Thursday, January 29, 2009

GOP Looks To Find Their Purpose

The RNC is about to begin a four day meeting in Washington that is billed as a way to find their way in this new political world. After two consecutive cycles of being handily whipped at the polls, party leaders understand that something different has to happen. Even the theme of the weekend is being called "Republican for a Reason." What that reason is though, fails to grasp me...and most of the country.

From The Washington Post:

"Republican for a reason?" says Stephen Scheffler, a committeeman from Iowa, pausing before a banner carrying the slogan. "I don't know what that means."

This is not an occasion for high-fives. The committee is getting together to choose a new chairman, settling an unusually intense competition that includes former Maryland lieutenant governor and current omnipresent talking head Michael Steele. It will also consider whether to issue a call to put the kibosh on President Obama's stimulus plan and any future industry bailouts. A few young women in blue T-shirts hand out stickers promoting a candidate for chairman, Saul Anuzis, of Michigan. None of the other candidates seem to bother.

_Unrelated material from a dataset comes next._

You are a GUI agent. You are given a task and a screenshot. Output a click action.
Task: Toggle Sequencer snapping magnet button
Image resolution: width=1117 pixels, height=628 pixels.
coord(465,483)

The members linger over soup in the hotel restaurant and chat quietly in the hallway. Ron Kaufman -- a committeeman who was tight with Daddy Bush -- tries to sell a couple of fellow members on the virtues of Ayn Rand's "The Fountainhead." Eventually the group files behind closed doors to commiserate in secret. Beginning today it will open things up for publicly consumable speechifying.

Making speeches about doing something different, or worse, going back to the "roots" of being a Republican (whatever that means) and casting off the big government ways of the last eight years isn't going to get them anywhere. The Republican way has failed and they know it. The American people have caught on to their game and punished them for it. Yet, Republican leaders are trying to hold on to some mythical image of a glorious party past by.

Like Ayn Rand's writing, the theoretical greatness of being able to take care of yourself sounded like a dream on the pages of her book is much the same as the rhetoric of the speeches given by Boehner, McConnell and the suckers that get to head the party apparatus this year. If the Republicans want to succeed in getting back to being nationally relevant, they had better start compromising with the Democratic majority, or else they'll be tossed into the dustbin of history.